Выстрел в спину, стр. 43

Она смотрела в лицо мужа и вспоминала, каким он был тогда, в прошлом веке, до нового летосчисления, каких-то пять лет назад. Ирине стало больно и страшно. Что они сделали и что делать теперь?

– Как говорил Павел? – спросила она. – Идти и просить у людей прощения?

– Брось! – Олег вяло махнул рукой. – Думаешь, там награды дают? – Он снова выпил, сплюнул и жалобно пробормотал: – Вот, проклятая, не пьешь – плохо, пьешь – еще хуже.

Ирина понимала: пока Олег в таком состоянии, ей не убедить его ни в чем. Откладывать на завтра тоже ничего нельзя, она уже не верила в себя, в свои силы. А вдруг передумается? Ирина верила Павлу, при всех своих недостатках Павел Ветров был человек умный и справедливый. Надо идти, повинную голову меч не сечет.

Ирина решила действовать и уговорила Олега выйти на улицу. Якобы просто проветриться и погулять.

Через двадцать минут после их ухода у подъезда остановилась оперативная машина.

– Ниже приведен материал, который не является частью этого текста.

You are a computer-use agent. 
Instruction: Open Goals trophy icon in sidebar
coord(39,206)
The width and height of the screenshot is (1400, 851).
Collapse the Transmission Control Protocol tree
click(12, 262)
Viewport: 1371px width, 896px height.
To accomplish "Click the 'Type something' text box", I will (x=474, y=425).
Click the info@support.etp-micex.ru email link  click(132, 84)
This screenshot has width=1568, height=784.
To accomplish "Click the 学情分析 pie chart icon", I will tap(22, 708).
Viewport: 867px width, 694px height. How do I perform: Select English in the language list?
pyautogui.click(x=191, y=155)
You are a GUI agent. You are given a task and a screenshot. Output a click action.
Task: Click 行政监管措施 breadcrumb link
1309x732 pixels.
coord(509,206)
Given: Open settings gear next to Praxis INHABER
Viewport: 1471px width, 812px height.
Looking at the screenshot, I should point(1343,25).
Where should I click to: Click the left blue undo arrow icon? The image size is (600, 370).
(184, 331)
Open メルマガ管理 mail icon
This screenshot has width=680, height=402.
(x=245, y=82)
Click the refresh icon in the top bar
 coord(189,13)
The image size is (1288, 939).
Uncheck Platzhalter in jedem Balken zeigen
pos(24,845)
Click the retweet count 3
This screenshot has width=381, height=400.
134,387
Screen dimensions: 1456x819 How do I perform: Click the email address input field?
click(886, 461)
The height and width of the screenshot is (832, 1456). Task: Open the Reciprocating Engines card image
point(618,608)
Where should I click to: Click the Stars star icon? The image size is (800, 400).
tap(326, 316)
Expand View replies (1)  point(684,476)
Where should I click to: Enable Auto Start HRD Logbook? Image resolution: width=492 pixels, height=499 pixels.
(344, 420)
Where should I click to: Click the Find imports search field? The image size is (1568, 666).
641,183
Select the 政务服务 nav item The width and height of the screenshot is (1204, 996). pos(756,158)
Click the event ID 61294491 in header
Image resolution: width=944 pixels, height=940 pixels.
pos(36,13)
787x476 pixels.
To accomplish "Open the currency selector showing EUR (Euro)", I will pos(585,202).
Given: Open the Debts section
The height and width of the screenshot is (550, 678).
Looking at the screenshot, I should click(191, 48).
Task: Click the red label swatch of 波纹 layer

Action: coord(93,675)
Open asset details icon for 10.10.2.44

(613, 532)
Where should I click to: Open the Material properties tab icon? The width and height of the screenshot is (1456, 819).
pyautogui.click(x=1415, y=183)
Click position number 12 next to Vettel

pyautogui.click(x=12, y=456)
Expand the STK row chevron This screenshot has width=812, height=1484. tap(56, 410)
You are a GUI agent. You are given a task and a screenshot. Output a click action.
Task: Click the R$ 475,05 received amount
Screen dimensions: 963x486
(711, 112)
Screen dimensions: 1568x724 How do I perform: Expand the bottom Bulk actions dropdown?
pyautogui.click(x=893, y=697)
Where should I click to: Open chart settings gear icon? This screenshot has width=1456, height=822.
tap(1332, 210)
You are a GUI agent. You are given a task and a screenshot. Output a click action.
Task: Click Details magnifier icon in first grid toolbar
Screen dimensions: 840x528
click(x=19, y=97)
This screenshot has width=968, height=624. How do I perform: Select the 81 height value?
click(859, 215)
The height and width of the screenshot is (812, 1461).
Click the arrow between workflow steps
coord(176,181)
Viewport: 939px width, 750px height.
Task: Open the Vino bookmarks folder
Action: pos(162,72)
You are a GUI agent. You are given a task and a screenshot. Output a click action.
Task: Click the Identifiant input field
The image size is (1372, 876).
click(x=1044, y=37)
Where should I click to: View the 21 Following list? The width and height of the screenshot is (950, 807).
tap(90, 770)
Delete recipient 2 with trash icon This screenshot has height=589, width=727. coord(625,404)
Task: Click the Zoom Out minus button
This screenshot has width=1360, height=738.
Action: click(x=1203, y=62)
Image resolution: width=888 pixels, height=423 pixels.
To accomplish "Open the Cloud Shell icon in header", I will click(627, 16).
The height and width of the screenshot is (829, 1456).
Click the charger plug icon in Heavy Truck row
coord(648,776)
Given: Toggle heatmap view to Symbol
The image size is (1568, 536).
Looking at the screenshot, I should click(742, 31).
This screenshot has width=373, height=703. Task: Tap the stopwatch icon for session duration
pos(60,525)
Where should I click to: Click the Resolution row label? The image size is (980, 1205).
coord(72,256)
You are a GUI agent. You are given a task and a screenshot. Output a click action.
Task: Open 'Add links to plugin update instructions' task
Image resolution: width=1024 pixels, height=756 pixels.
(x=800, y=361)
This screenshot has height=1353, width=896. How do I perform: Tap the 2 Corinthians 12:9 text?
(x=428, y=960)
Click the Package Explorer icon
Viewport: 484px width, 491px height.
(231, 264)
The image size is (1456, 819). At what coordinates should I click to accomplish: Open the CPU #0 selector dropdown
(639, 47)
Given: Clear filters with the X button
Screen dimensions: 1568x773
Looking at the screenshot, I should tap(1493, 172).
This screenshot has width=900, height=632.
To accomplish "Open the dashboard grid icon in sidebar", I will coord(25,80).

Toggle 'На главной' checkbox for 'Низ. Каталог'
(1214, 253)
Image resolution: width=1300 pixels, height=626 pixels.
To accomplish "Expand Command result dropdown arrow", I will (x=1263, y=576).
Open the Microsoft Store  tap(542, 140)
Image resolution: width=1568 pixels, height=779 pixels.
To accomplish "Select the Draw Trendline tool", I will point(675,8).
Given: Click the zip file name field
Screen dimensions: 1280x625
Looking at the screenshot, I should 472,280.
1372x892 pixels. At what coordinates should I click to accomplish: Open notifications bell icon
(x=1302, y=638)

Они гуляли молча, позже, когда открылись парикмахерские, Ирина заставила мужа зайти и побриться. Он давно протрезвел, шел, угрюмо глядя под ноги, и вспоминал, как тридцать первого августа пришел в квартиру Павла, расположился на кухне, хлебнул из бутылки, которую принес с собой и, видимо, заснул. Очнулся он от какого-то грохота, некоторое время оглядывался, соображая, где находится, затем прошел в комнату и увидел мертвого Павла. Первым чувством Олега было облегчение, теперь не надо никого уговаривать, унижаться. Только позже Олег понял, что Павел был последним звеном, связывавшим Олега Перова с людьми.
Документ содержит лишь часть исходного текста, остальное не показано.